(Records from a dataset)
^^^^
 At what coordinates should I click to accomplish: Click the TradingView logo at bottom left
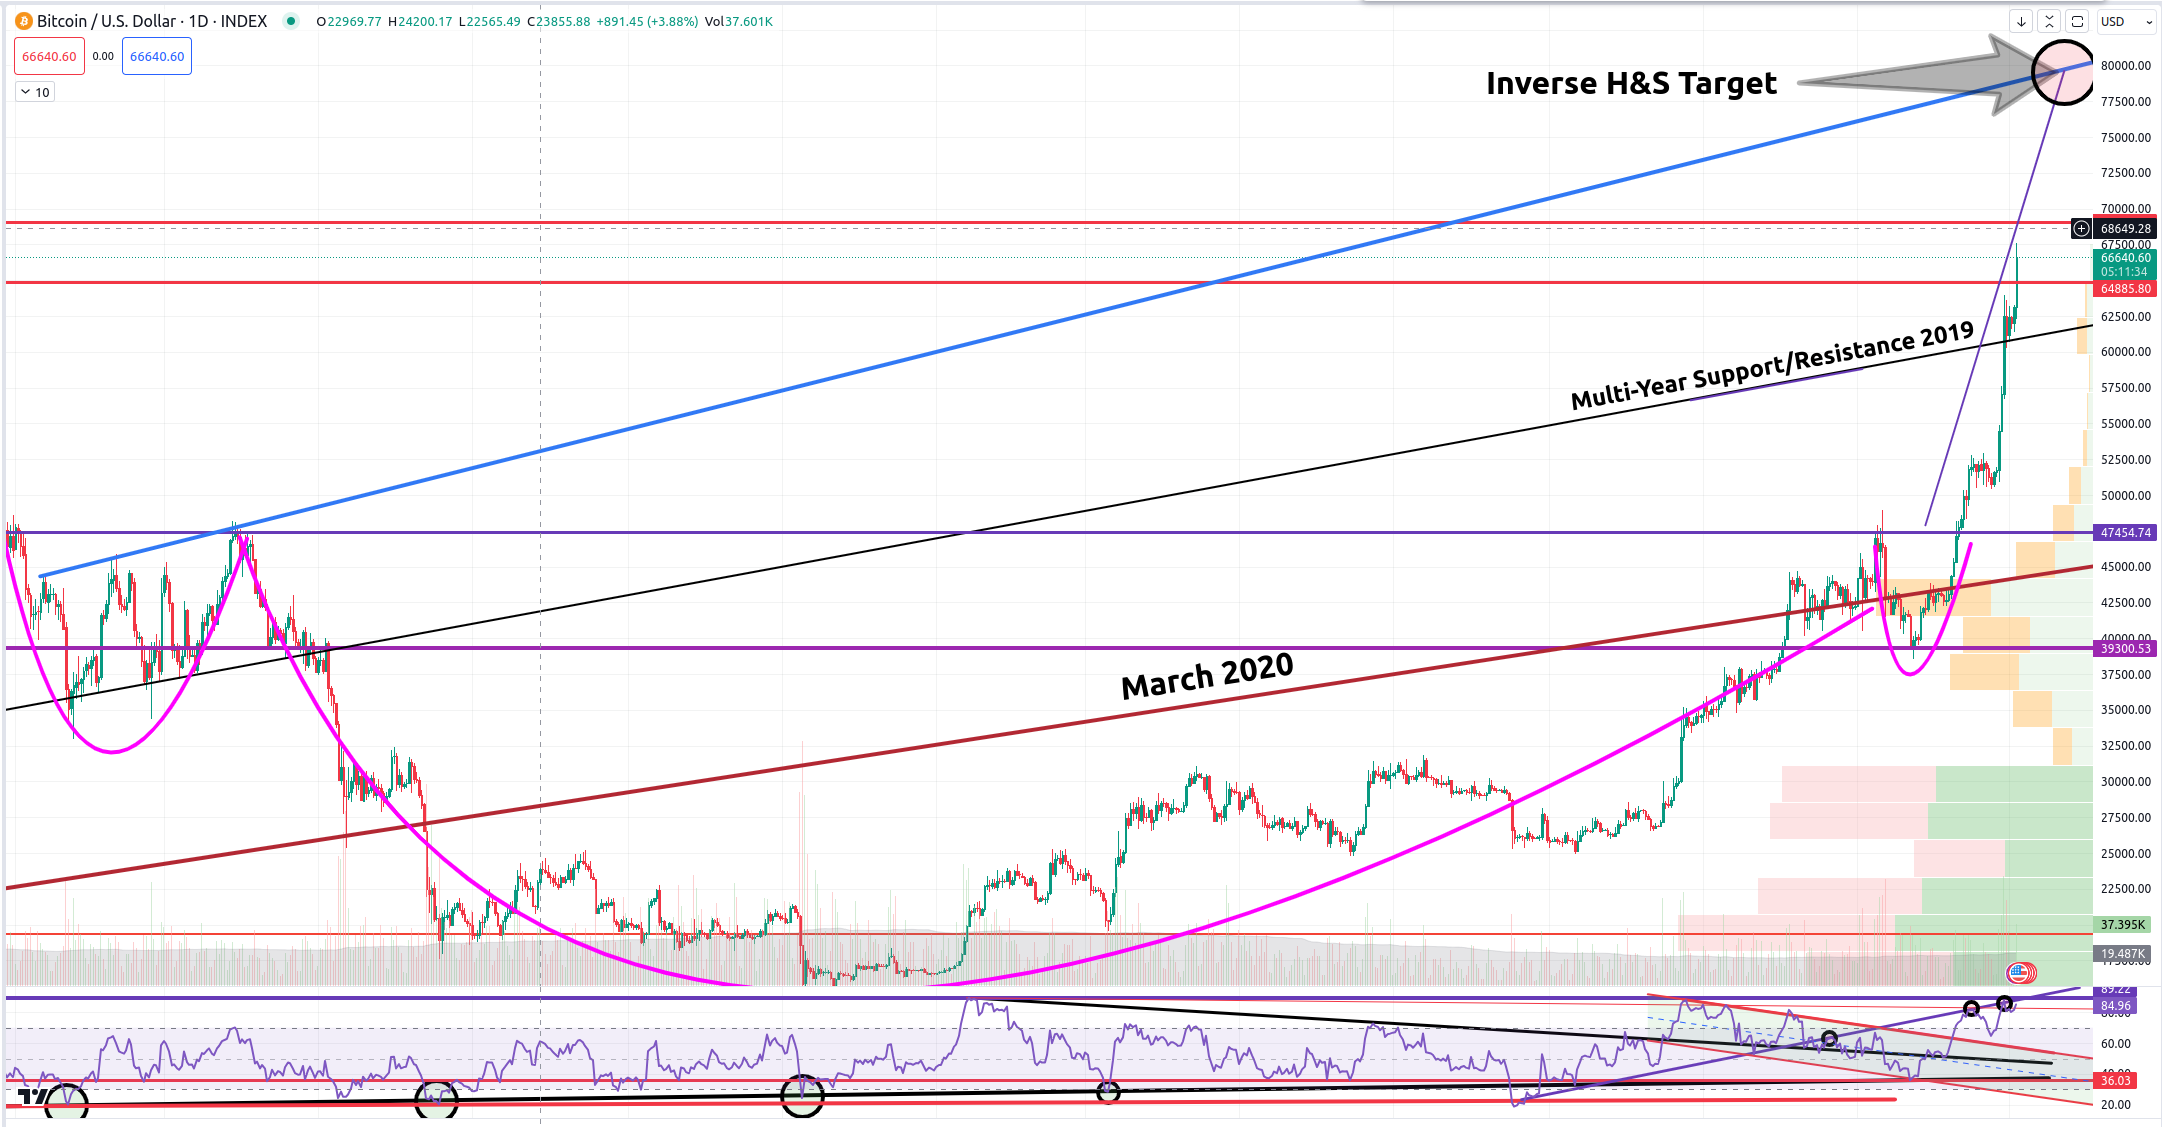pos(32,1098)
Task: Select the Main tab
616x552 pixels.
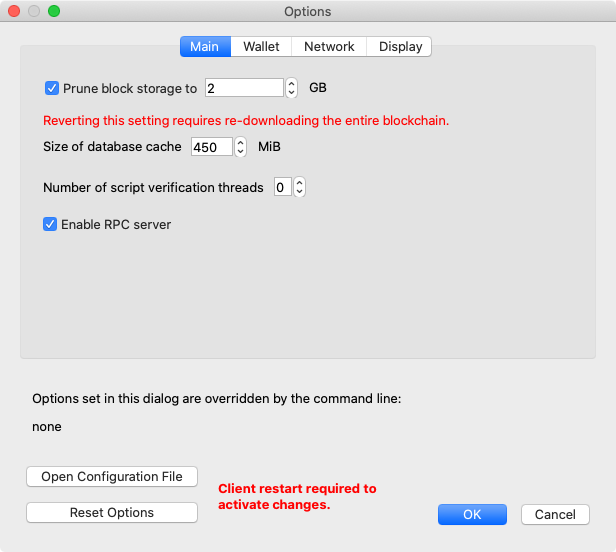Action: click(205, 47)
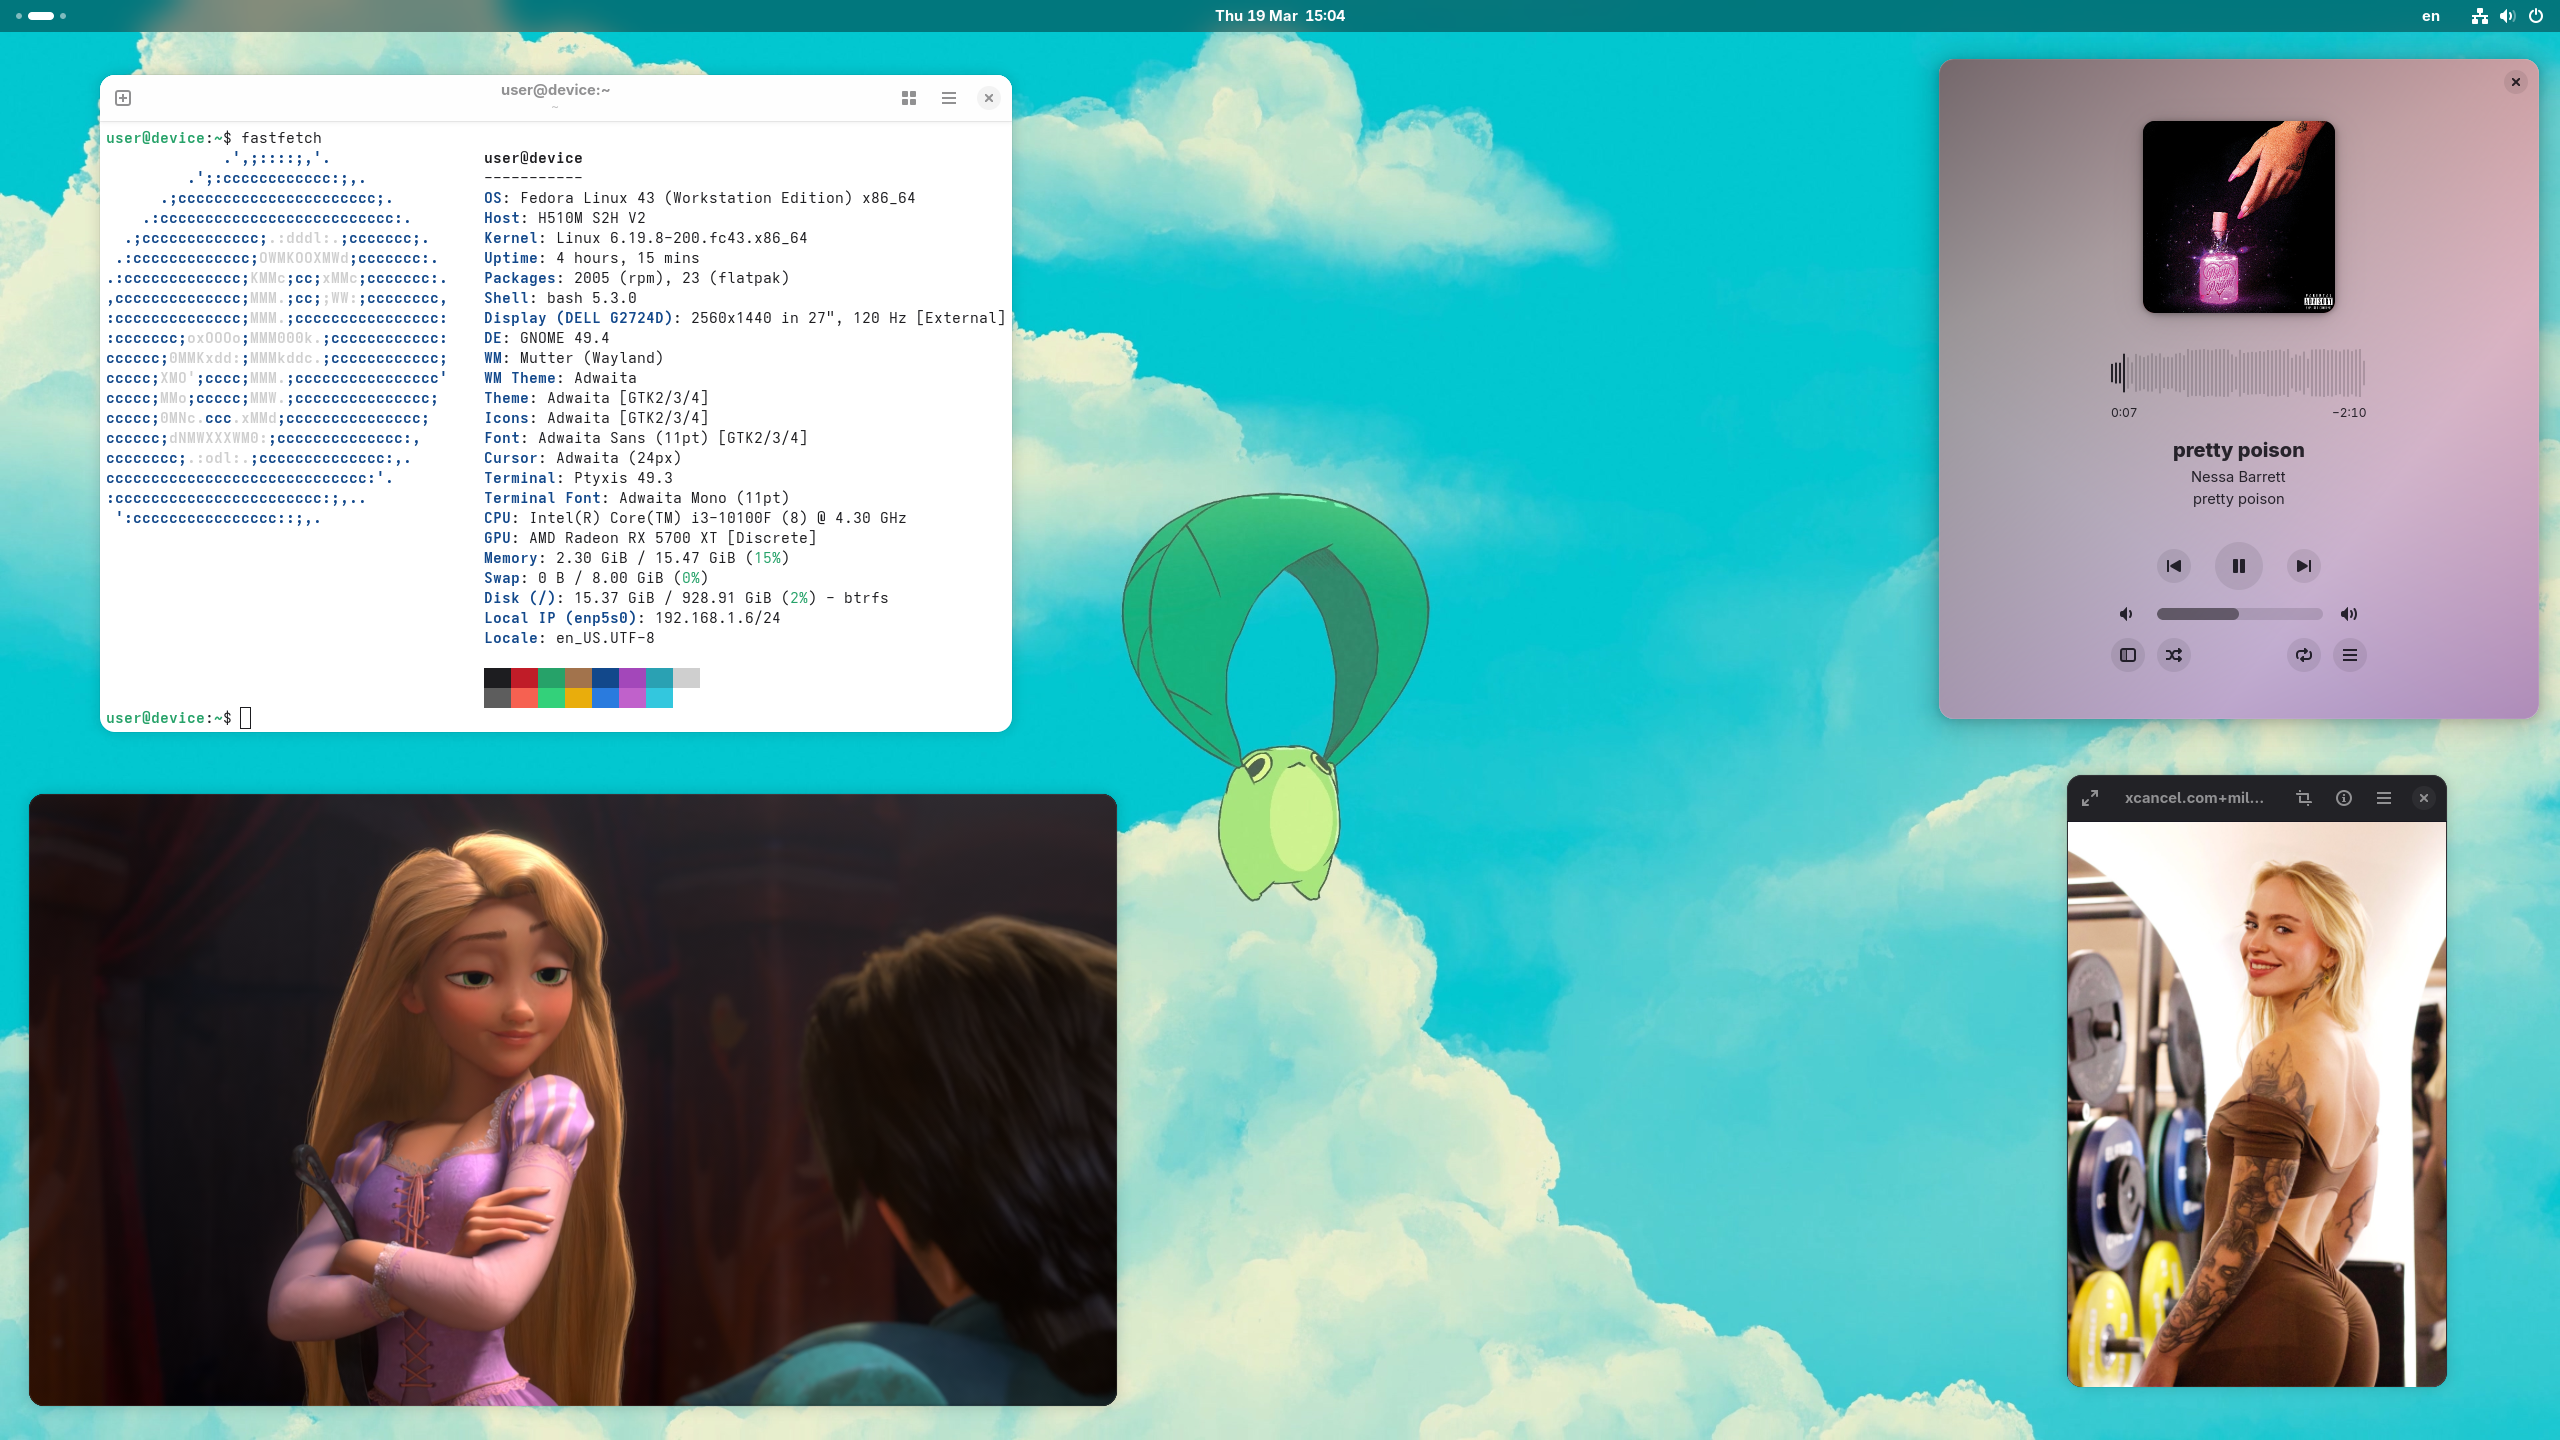Open the crop tool in image viewer
Image resolution: width=2560 pixels, height=1440 pixels.
pyautogui.click(x=2303, y=798)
^^^^
# Aim
Copy out every one of the lines above word for word, leaving out the pictures.

# Completed task
 At what coordinates should I click to accomplish: Click the TradingView logo at bottom left
pos(32,1098)
Task: Select the Main tab
616x552 pixels.
Action: click(205, 47)
Open the crop tool in image viewer
Image resolution: width=2560 pixels, height=1440 pixels.
pyautogui.click(x=2303, y=798)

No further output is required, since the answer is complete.